Israel and the Palestinians

Madam, - Prof Benny Morris (February 21st) makes some nasty and inaccurate insinuations

Madam, - Prof Benny Morris (February 21st) makes some nasty and inaccurate insinuations. Indeed I am at a loss to know why he includes me in his diatribe at all. He starts with a smear about "Israel-haters". I defy any just person who knows anything at all about my life, my work and my political stance to sustain such a slur. I will not, however, be intimidated from pursuing civil rights for the oppressed, be they Jew, Gentile, Arab, Christian or Muslim.

I welcome the fact that in the midst of his ignorant sloganeering Prof Morris accepts as fully accurate my principal contention, based on the research of the late Erskine Childers, that there were no Arab radio broadcasts urging the Palestinian population to flee. He is also indeed right that the decent, left-wing mayor of Haifa did entreat the terrified Palestinians of his city to stay. History is, after all, complex and there are well-intentioned people on all sides, including in the current tragic conflict in Israel/Palestine.
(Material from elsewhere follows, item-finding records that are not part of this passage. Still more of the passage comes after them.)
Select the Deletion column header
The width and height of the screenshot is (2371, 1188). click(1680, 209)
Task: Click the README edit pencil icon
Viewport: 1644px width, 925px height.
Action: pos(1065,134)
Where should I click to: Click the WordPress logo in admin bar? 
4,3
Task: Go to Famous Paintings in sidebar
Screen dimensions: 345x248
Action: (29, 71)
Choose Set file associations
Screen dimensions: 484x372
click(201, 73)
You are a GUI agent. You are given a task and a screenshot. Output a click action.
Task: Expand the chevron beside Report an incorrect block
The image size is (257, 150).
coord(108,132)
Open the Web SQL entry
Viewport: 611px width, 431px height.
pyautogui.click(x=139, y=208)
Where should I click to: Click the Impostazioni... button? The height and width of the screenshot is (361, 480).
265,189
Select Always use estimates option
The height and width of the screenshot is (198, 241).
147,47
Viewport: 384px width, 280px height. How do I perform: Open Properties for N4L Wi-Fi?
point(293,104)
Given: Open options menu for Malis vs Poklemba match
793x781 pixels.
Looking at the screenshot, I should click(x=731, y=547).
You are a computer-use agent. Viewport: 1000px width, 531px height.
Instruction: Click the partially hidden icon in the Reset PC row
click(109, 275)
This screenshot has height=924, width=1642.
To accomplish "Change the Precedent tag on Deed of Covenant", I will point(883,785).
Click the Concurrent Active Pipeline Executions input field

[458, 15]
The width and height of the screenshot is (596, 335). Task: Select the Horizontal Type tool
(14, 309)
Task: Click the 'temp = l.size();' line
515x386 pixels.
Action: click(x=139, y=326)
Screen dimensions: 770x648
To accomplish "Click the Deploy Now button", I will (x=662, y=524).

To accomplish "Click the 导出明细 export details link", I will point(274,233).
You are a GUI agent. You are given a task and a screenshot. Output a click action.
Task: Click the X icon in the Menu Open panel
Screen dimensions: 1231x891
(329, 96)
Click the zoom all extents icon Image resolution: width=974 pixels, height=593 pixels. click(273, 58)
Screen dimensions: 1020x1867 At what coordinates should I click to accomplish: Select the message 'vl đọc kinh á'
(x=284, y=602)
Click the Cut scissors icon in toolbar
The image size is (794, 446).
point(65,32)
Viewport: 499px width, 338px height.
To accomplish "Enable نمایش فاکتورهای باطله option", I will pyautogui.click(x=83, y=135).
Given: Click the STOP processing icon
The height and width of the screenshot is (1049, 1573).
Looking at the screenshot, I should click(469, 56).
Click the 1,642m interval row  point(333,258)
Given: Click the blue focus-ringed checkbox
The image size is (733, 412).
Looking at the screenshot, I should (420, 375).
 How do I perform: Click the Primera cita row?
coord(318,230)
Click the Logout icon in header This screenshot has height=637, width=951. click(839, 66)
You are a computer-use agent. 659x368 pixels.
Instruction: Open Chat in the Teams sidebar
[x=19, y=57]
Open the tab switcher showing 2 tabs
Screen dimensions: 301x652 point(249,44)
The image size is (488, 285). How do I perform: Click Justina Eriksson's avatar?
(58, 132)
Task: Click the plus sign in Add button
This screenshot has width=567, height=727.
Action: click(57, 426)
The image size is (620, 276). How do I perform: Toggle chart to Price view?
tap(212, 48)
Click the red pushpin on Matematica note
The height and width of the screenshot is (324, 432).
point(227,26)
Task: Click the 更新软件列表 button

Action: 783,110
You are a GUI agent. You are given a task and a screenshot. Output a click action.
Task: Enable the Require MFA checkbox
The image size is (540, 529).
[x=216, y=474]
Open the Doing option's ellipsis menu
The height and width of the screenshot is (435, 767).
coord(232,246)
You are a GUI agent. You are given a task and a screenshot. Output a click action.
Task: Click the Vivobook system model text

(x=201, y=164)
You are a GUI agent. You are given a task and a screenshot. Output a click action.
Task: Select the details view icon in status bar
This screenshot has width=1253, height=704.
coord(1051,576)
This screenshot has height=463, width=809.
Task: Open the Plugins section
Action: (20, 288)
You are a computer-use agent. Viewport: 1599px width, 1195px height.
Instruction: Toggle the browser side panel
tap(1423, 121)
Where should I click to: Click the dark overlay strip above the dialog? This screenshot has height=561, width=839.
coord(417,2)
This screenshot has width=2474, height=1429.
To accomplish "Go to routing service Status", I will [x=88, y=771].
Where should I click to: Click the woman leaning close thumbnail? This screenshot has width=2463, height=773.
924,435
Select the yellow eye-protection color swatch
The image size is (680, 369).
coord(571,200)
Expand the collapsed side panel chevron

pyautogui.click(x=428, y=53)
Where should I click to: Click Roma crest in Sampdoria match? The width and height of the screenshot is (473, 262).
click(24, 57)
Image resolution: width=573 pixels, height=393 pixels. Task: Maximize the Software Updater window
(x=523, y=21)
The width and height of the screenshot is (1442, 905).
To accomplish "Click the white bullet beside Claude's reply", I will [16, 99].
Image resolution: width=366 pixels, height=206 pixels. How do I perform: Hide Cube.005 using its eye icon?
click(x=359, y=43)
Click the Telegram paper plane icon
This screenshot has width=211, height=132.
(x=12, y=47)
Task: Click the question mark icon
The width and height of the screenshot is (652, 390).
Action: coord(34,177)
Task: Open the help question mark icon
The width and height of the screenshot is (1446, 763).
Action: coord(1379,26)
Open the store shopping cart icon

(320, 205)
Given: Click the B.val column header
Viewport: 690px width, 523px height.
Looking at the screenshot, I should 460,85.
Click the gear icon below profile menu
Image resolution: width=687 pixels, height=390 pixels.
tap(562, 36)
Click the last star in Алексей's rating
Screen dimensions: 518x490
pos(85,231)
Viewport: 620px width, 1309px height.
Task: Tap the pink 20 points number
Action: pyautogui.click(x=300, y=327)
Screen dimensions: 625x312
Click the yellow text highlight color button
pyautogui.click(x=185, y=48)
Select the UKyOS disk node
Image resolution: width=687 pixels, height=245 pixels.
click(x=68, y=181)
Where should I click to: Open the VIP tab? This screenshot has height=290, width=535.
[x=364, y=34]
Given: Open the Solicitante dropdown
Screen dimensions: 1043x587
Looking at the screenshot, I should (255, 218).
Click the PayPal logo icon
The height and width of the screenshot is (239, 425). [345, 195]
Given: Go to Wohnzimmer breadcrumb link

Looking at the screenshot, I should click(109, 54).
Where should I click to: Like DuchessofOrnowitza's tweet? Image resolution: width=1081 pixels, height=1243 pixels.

Conversely, no one's hands are clean, including our own. After the horrendous crime of the Holocaust the European powers decided to salve their consciences at the expense of the Palestinians, many having stood idly by during the Nazi persecution and then callously turned away refugees. For this the Palestinians can hardly be blamed, but they have been made to suffer.

Prof Morris acknowledges that Israeli commanders "were given carte blanche to occupy and garrison or expel and destroy the Arab villages along and behind the front line" and that Israeli leaders decided in 1948 to bar the return of Palestinian refugees. His conscience appears untroubled by these facts, which he calmly accepts.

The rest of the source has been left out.